Text block ▸
┄┄┄┄┄┄┄┄┄┄┄┄┄┄┄┄┄┄┄┄

# nvidia 9500GT replacement fan



## karg (Aug 4, 2009)

My fan keeps needing to be oiled and pushed useing my finger or something to get it to move and its getting annoying so where would i get a replacement fan i dont know of any computer stores nearby so i have been looking online and the only place i ifnd is ebay and iam not sure if any nvidia fan will do or if i need a certain one


----------



## Wrench97 (May 10, 2008)

What brand and model video card do you have.


----------



## Tyree (May 10, 2009)

The card manufacturer can sell you a new one or you can look on Newegg for an aftermarket replacement.


----------



## karg (Aug 4, 2009)

Specifications

Graphics Processing Unit
- NVIDIA® GeForce® 9500 GT @ 550 MHz engine clock
- 32 Stream Processors
- Dual 400 MHz RamDAC
- Max. Resolution @ 2560 x 1600
- True 128-bit floating point high dynamic-range (HDR) lighting with 16x full- screen anti-aliasing

Memory
- 512MB GDDR3/GDDR2
- 1600/1000 MHz memory clock
- 128-bit memory bus


Bus Support
- PCI Express 2.0 // PCI Express x16


3D Acceleration
- Microsoft® DirectX®10 support
- Unified Shader Model 4.0
- OpenGL 2.1

This is the specs copy & pasted from the site i got it


----------



## Wrench97 (May 10, 2008)

Look on the card for a brand name like EVGA, XFX, BFG to name a few.

Or something like this> http://zalman.co.kr/ENG/product/Product_Read.asp?Idx=142


----------



## karg (Aug 4, 2009)

the only brand name on it is a nvidia sticker on the center of the fan


----------



## Wrench97 (May 10, 2008)

What is the brand of the PC(assuming the card came preinstalled)?


----------



## karg (Aug 4, 2009)

The pc brand is an E-system but it isnt the card that came with it i installed it almost a year ago


----------



## Wrench97 (May 10, 2008)

Do you have a link to where you bought the card if it's less then a year old it should be under warranty still


----------



## karg (Aug 4, 2009)

i dont think it will be as i got it from ebay:sigh:


----------



## Wrench97 (May 10, 2008)

I would look on the card real good(both sides) for a manufacturer name and model(nvidia only makes the chipset and reference design) If you find one then you'll be able to inquire about any possible warranty if not a aftermarket cooler will work but can be a pain to install.


----------



## karg (Aug 4, 2009)

i checked took the fan off & put it back on the only other sticker on it is a small circle with the numbers 1-12 on it like a clock and the letters in the middle SW under that is QC then under that is 08/09

i hope that does not sound confusing


----------



## Wrench97 (May 10, 2008)

It's probably a generic card made for OEM use then, the GPU cooler is like a CPU cooler anytime you disturb the thermal paste/pad you need to clean it off and apply new.

┄┄┄┄┄┄┄┄┄┄┄┄┄┄┄┄┄┄┄┄

Given information ▸
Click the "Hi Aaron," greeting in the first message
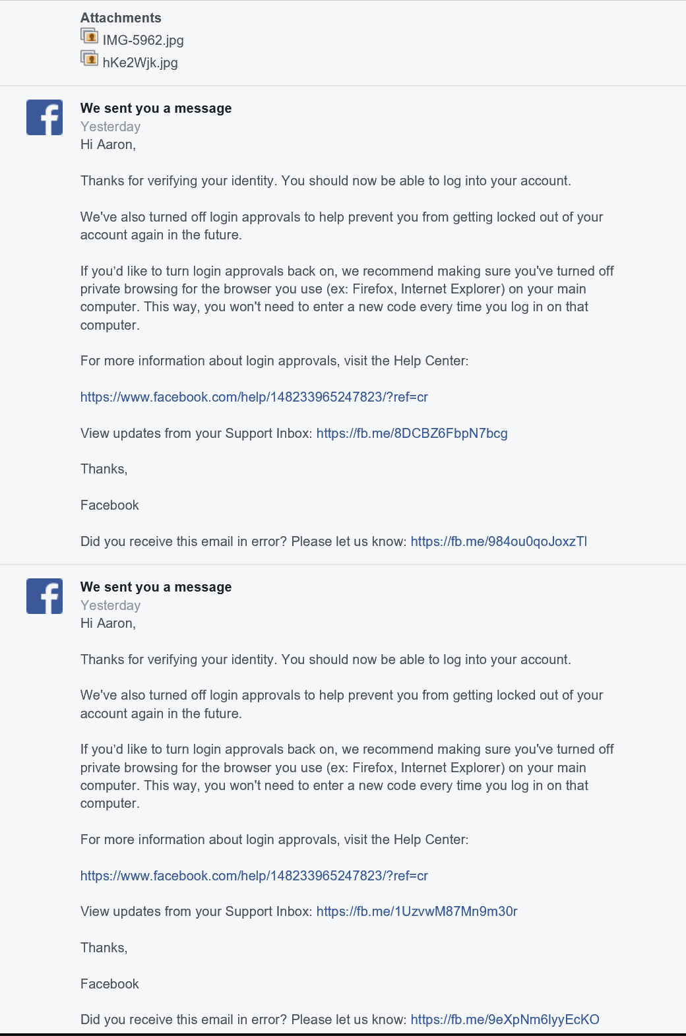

┄┄┄┄┄┄┄┄┄┄┄┄┄┄┄┄┄┄┄┄

Job 1 ▸ Copy the fan thread from "the only brand" to "card came preinstalled)?", replacing "sticker" with "label".
Job 2 ▸ Decide whether each statement agrees with the fan thread, answering yes or no and quoting the words that settle it: (a) the card has 512MB of memory; (b) the card came preinstalled in the PC; (c) nvidia makes the whole card.
The listing is irrelevant to this work.

Expected output 1 ▸
the only brand name on it is a nvidia label on the center of the fan


----------



## Wrench97 (May 10, 2008)

What is the brand of the PC(assuming the card came preinstalled)?

Expected output 2 ▸
(a) Yes: "512MB GDDR3/GDDR2"
(b) No: "it isnt the card that came with it i installed it almost a year ago"
(c) No: "nvidia only makes the chipset and reference design"